WORK TO COMPLETE:
[A] Please sum up the report on European renewable energy companies in two sentences.
[B] Transcribe the part of the report on European renewable energy companies starting with "By Christoph Steitz" and going on through "cut vital subsidies.".

-- TEXT PASSAGE follows --

* SolarWorld cuts 2011 sales outlook
* Q-Cells CFO resigns after Q3 misses consensus
* Nordex cuts outlook as crisis delays projects
* SolarWorld, Q-Cells shares fall
* Nordex shares up on better-than-expected Q3 EBIT
(Recasts, adds further background, details, updates shares)
By Christoph Steitz
FRANKFURT, Nov 14 Three of Europe's top
renewable energy companies became the latest victims of a global
collapse in prices, massive oversupply and governments slashing
subsidies in light of growing debt piles, echoing recent
comments from overseas peers.
SolarWorld, Q-Cells and Nordex
are among the latest renewable energy companies to be hit by a
mix of high inventories, slower demand and banks tightening
their purses regarding wind parks.
Solar companies in particular suffered as they ramped up
production last year to meet a surge in demand from Germany and
Italy where customers rushed to buy solar panels before
governments cut vital subsidies.

-- TEXT PASSAGE concluded --
-- STUDY MATERIAL follows --

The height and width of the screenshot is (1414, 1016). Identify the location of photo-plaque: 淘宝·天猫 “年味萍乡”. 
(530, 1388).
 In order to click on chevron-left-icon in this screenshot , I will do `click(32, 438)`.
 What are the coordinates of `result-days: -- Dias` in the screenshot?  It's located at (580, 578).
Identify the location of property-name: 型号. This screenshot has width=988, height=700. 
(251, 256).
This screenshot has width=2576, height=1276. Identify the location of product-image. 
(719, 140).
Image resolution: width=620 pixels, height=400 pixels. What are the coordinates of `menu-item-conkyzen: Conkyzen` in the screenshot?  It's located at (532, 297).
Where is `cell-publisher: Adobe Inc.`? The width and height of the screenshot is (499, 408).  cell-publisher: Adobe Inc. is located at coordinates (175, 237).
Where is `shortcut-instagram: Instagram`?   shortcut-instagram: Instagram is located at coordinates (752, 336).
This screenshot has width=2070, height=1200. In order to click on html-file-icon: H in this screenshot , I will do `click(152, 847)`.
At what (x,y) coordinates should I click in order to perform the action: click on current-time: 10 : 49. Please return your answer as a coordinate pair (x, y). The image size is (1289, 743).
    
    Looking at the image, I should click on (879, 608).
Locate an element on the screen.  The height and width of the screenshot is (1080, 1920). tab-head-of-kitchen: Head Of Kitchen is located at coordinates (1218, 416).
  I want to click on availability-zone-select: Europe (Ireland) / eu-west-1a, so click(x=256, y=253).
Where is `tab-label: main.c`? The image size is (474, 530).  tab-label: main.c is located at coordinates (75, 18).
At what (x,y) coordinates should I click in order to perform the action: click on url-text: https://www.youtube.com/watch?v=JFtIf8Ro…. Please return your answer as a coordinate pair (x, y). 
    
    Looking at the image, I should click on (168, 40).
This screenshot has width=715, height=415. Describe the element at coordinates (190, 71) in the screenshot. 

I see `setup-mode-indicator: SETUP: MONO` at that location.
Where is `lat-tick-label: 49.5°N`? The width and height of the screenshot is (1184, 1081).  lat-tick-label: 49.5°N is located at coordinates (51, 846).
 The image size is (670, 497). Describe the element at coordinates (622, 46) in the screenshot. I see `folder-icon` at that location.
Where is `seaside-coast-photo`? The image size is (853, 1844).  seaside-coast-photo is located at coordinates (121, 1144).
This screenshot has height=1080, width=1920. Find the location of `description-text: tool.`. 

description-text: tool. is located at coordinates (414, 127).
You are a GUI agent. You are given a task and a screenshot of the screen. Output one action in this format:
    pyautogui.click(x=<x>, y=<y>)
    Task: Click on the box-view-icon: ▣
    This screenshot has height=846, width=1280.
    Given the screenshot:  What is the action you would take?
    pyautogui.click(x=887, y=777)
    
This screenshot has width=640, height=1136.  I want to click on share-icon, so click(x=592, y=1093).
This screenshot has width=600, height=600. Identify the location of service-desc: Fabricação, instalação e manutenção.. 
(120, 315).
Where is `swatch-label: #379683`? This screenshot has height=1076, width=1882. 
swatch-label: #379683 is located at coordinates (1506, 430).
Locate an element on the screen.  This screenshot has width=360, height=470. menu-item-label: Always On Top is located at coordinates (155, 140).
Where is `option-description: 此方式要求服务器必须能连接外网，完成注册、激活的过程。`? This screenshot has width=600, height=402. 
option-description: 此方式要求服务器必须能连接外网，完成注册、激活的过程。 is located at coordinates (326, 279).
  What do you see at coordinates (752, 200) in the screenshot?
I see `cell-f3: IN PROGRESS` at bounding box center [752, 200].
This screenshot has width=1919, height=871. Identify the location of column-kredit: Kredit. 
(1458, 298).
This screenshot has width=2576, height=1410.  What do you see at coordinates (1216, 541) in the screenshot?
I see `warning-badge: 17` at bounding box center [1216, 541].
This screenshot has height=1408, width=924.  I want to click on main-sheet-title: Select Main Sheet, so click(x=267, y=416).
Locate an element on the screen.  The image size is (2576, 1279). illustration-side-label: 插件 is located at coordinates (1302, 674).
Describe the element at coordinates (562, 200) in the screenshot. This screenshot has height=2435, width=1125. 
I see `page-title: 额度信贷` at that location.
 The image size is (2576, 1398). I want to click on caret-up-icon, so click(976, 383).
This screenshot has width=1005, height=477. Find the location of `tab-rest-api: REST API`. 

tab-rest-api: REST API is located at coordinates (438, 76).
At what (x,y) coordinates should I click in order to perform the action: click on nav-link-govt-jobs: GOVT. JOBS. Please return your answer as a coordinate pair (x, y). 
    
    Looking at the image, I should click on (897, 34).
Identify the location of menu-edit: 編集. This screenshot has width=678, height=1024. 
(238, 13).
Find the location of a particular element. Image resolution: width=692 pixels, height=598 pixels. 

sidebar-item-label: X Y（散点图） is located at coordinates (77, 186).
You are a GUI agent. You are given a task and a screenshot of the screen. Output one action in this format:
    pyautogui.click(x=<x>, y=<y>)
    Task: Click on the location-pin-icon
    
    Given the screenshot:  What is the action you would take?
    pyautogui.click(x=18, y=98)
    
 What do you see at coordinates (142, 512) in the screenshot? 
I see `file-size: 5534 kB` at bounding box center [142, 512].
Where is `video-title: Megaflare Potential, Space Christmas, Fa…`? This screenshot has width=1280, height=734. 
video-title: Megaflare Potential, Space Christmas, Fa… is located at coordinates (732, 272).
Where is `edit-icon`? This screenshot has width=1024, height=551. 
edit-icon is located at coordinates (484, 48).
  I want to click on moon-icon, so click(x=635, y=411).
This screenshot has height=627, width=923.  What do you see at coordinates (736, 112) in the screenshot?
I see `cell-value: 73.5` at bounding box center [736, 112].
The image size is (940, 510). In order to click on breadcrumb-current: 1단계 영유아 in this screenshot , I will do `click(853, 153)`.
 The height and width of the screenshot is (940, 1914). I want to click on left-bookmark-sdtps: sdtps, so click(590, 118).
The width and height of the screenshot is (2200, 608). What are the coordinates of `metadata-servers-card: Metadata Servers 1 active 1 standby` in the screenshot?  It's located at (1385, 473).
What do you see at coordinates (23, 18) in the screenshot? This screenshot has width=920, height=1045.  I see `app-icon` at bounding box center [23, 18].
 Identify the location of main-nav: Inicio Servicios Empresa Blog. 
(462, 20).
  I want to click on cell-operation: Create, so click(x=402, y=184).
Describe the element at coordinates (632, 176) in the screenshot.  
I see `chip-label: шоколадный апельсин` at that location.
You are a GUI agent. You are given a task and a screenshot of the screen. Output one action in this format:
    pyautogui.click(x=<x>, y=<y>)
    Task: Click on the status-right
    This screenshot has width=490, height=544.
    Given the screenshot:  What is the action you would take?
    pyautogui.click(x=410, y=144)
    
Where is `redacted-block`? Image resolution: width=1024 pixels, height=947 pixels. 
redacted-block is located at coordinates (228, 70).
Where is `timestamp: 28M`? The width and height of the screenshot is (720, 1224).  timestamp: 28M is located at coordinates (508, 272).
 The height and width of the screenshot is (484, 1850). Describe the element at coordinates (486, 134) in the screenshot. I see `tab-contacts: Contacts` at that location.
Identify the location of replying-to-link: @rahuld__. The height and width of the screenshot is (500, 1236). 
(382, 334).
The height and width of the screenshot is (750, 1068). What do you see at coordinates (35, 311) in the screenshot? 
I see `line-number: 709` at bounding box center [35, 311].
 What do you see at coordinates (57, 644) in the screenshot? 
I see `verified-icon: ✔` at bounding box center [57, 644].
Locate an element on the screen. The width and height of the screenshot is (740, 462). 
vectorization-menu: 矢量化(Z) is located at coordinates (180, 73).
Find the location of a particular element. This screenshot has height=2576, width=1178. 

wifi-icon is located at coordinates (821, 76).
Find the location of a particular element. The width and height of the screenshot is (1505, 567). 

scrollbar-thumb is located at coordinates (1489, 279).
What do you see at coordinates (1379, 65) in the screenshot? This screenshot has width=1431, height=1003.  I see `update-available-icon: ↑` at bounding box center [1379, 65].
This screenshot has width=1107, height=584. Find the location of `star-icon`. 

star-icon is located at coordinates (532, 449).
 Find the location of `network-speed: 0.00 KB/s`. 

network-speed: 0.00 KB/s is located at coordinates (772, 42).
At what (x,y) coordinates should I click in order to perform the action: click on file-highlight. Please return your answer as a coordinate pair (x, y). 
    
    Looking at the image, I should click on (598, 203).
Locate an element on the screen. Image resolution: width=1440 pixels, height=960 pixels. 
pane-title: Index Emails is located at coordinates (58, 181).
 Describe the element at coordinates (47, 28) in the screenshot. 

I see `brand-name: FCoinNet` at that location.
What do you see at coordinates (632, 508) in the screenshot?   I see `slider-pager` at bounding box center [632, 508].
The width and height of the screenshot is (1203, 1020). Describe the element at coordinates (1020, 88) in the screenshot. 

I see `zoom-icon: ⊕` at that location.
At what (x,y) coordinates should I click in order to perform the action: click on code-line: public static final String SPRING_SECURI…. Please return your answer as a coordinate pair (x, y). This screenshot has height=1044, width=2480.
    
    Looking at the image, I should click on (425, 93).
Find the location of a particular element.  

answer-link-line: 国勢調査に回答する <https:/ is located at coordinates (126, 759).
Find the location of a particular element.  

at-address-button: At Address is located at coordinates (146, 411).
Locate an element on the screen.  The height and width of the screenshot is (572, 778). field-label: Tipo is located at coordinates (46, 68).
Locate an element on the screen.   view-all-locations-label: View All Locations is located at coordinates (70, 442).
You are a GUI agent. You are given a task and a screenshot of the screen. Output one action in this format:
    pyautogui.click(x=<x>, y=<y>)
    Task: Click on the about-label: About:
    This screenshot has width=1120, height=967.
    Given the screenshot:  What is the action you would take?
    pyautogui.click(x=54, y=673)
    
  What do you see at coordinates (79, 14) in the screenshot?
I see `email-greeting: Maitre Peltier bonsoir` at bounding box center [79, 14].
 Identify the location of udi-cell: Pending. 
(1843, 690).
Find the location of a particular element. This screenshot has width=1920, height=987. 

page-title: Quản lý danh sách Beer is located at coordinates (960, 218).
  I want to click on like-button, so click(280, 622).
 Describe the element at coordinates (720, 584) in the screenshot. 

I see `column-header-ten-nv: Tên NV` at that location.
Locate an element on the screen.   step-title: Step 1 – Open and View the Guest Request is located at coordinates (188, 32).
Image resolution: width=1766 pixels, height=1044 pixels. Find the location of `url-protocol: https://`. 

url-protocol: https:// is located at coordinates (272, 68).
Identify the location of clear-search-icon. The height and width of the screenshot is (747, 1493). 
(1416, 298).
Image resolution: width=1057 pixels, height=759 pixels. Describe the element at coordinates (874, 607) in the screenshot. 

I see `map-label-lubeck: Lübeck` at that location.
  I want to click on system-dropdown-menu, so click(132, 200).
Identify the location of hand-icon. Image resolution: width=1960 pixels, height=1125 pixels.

-- STUDY MATERIAL concluded --

COMPLETED EXERCISE:
[A] SolarWorld, Q-Cells and Nordex, three of Europe's top renewable energy companies, have been hit by collapsing prices, massive oversupply, high inventories, slower demand, banks tightening their purses regarding wind parks, and governments slashing subsidies amid growing debt. Solar companies suffered in particular because they ramped up production last year to meet a surge in demand from Germany and Italy, where customers rushed to buy solar panels before subsidies were cut.

[B]
By Christoph Steitz
FRANKFURT, Nov 14 Three of Europe's top
renewable energy companies became the latest victims of a global
collapse in prices, massive oversupply and governments slashing
subsidies in light of growing debt piles, echoing recent
comments from overseas peers.
SolarWorld, Q-Cells and Nordex
are among the latest renewable energy companies to be hit by a
mix of high inventories, slower demand and banks tightening
their purses regarding wind parks.
Solar companies in particular suffered as they ramped up
production last year to meet a surge in demand from Germany and
Italy where customers rushed to buy solar panels before
governments cut vital subsidies.